Bernhard Pötter
Wir retten die Welt
: Regel 16 – kann Beziehungen und Irrwege retten

Foto: privat

Der letzte Abend auf der Klimakonferenz in Bonn. Draußen lockt endlich mal ein warmer Frühlingsabend, aber im Kongresszentrum regiert immer noch der Irrsinn namens „Klimaverhandlungen“. Nach zehn Tagen Basar und Kuhhandel mit einigen kleinen Fortschritten (Merke: Die schmelzenden Gletscher bewegten sich inzwischen schneller als die Verhandlungen) sammeln Beobachter und Delegierte die Ergebnisse ein. Finanzen: Naja. Ehrgeiz: Au weia. Anpassung: Besser als gar nichts. Und CO2-Minderung? „Regel 16“, sagt ein Experte.

Seufz. Regel 16 bedeutet: Nichtlösung. Das heißt also: Maximaler Frust für die armen VerhandlerInnen, die seit zehn Tagen und manchen Nächten in drögen Sitzungen wachgeblieben sind, sich von pappigen Sandwiches, legendär schlechtem Kaffee und dem Ärger über die Gegenseite ernährt haben, sich durch Berge von Dokumenten und die immer gleichen Wortmeldungen gekämpft haben – und nun vor dem Nichts stehen. Denn Regel 16 in der UN-Sprache bedeutet: Weil die Verhandler sich auf nichts einigen können, wird alles, was seit Beginn der Konferenz in diesem Bereich verhandelt wurde, ungültig, gelöscht, verschwindet spurlos.

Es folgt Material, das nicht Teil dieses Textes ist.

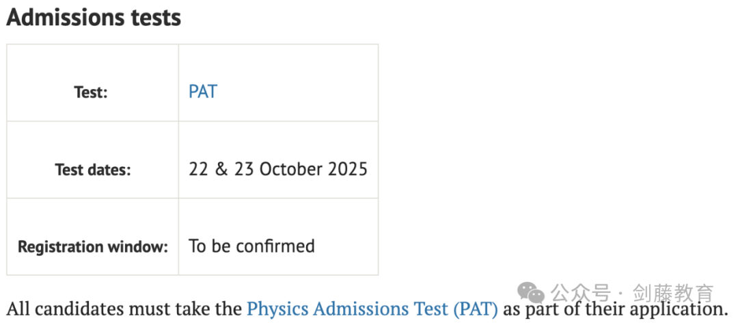Follow the Physics Admissions Test (PAT) link

[372, 309]
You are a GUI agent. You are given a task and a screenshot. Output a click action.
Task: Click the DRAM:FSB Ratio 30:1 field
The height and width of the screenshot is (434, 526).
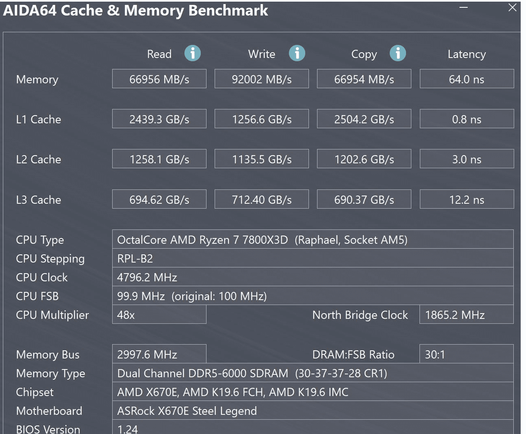[x=466, y=354]
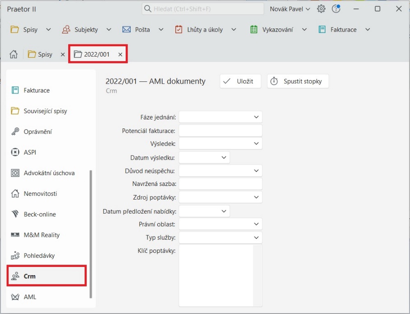Open Nemovitosti in the sidebar
Screen dimensions: 410x314
(40, 194)
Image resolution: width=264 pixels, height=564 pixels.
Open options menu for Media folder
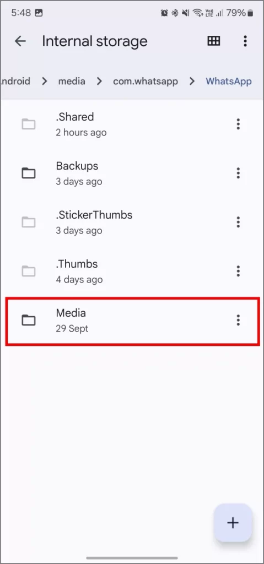pos(238,320)
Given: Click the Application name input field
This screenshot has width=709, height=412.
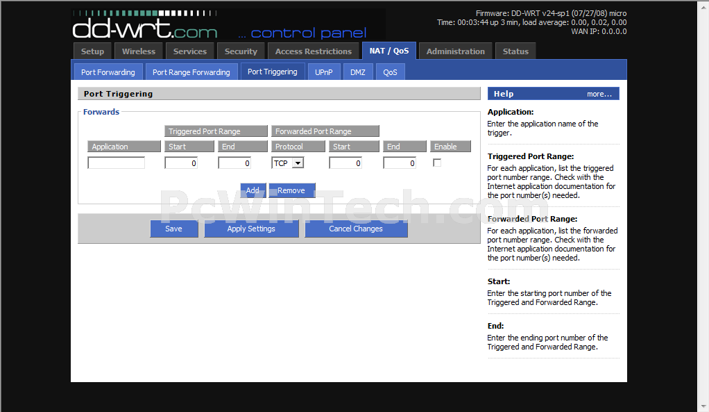Looking at the screenshot, I should 116,163.
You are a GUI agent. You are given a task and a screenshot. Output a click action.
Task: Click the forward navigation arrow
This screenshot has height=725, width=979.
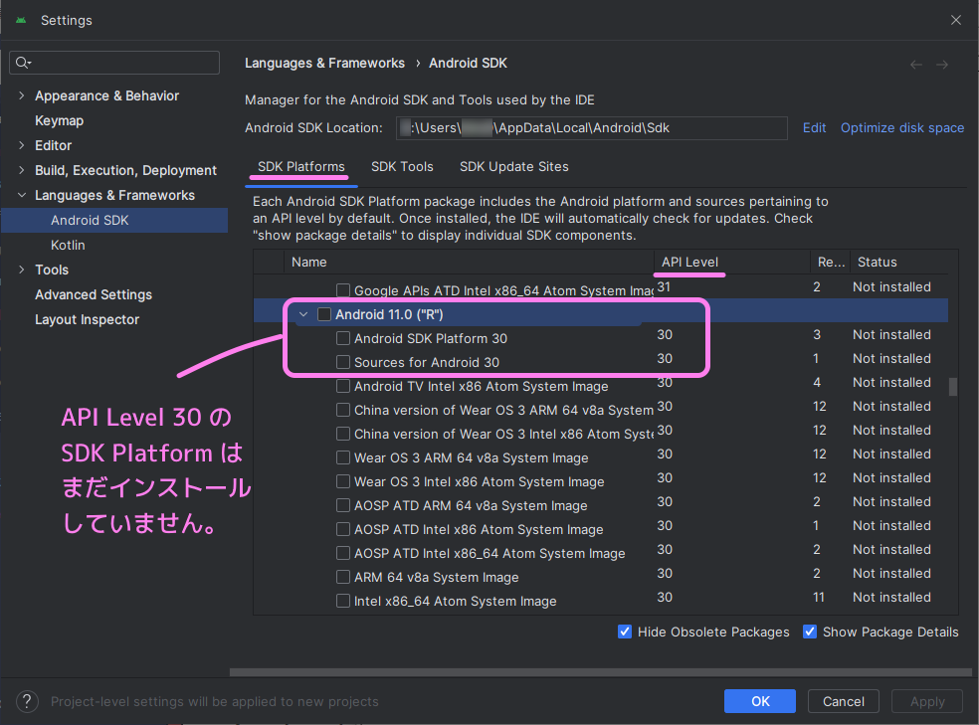pyautogui.click(x=942, y=64)
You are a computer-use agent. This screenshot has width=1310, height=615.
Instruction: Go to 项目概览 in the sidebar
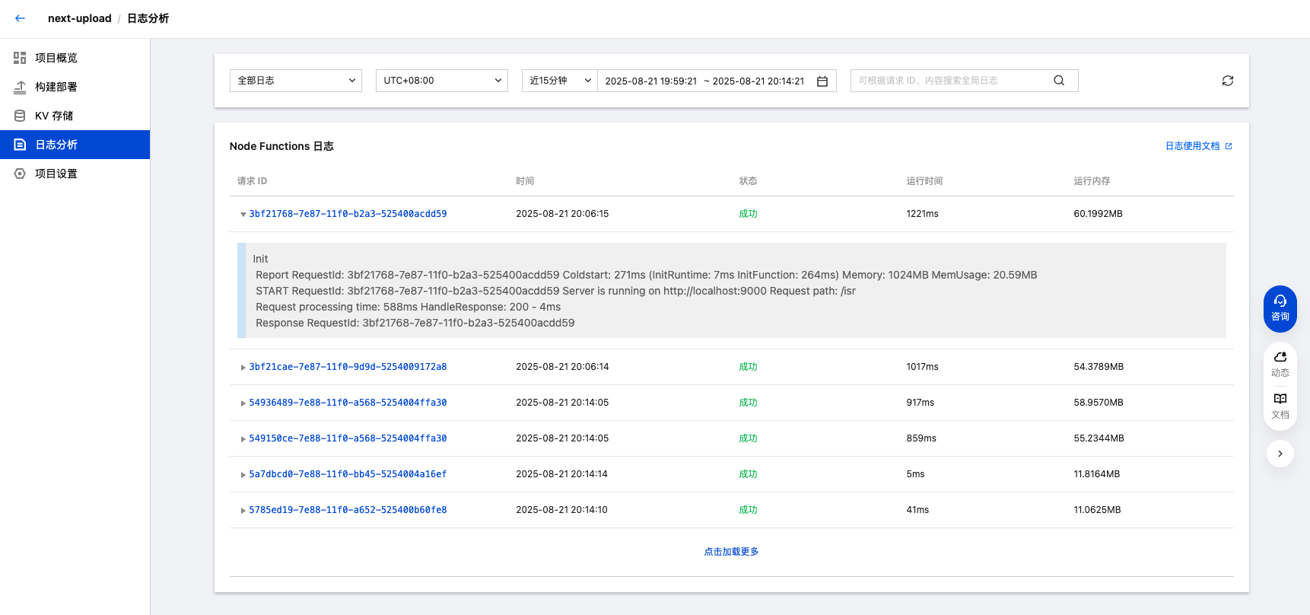(x=56, y=58)
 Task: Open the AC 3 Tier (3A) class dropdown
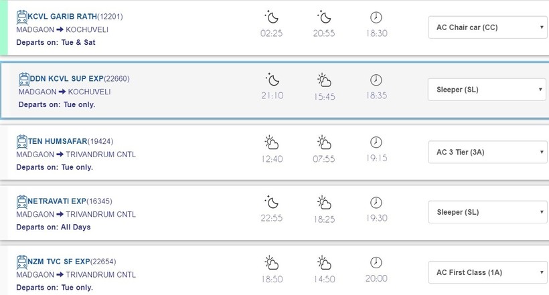[x=487, y=152]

Es ist praktisch eine Art großer „Delete“-Taste. Der Filmriss nach zehn Tagen Delirium, mit Kater, aber ohne Rausch davor. Man versteht, warum manche Delegierte an so einem Abend eine extra große Flasche Frustschutzmittel in sich hineinkippen.

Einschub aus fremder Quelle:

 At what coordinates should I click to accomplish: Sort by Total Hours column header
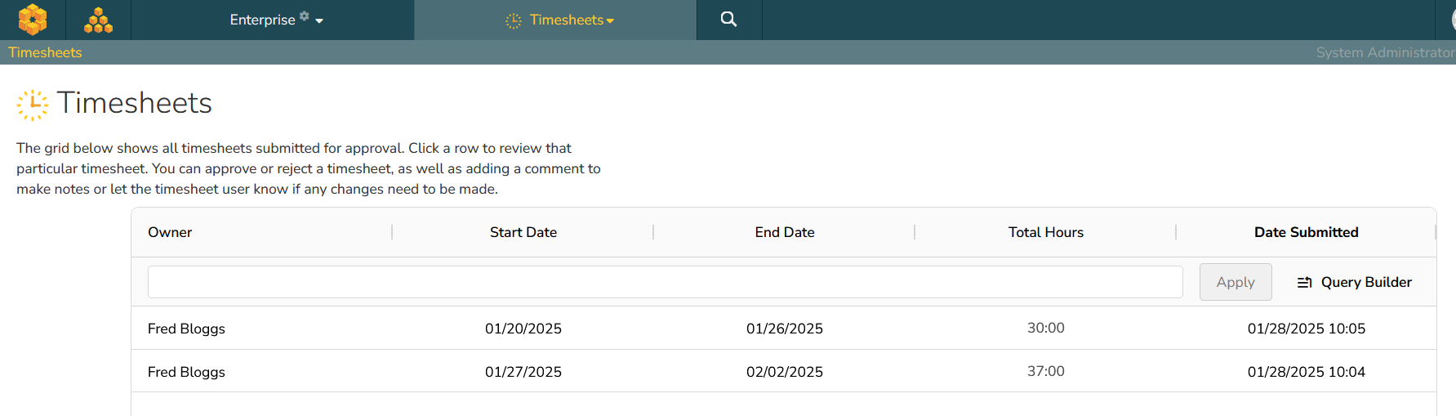[x=1045, y=232]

Wobei die Idee natürlich charmant ist. Einfach zu sagen: Hey, was in den letzten zwei Wochen passiert ist – Schwamm drüber. Wir vergessen es und fangen einfach in ein paar Monaten wieder am Nullpunkt an. Vielleicht klappt es ja diesmal besser. Einfach alle Worte, Taten, Vorschläge, Ablehnungen, Verletzungen auslöschen. Ein magischer Trick, den wir in meiner Jugend, die sich in der Prä-Harry-Potter-Zeit abspielte, „Trick 17“ nannten. Ein Trick, mit dem einfach alles möglich war.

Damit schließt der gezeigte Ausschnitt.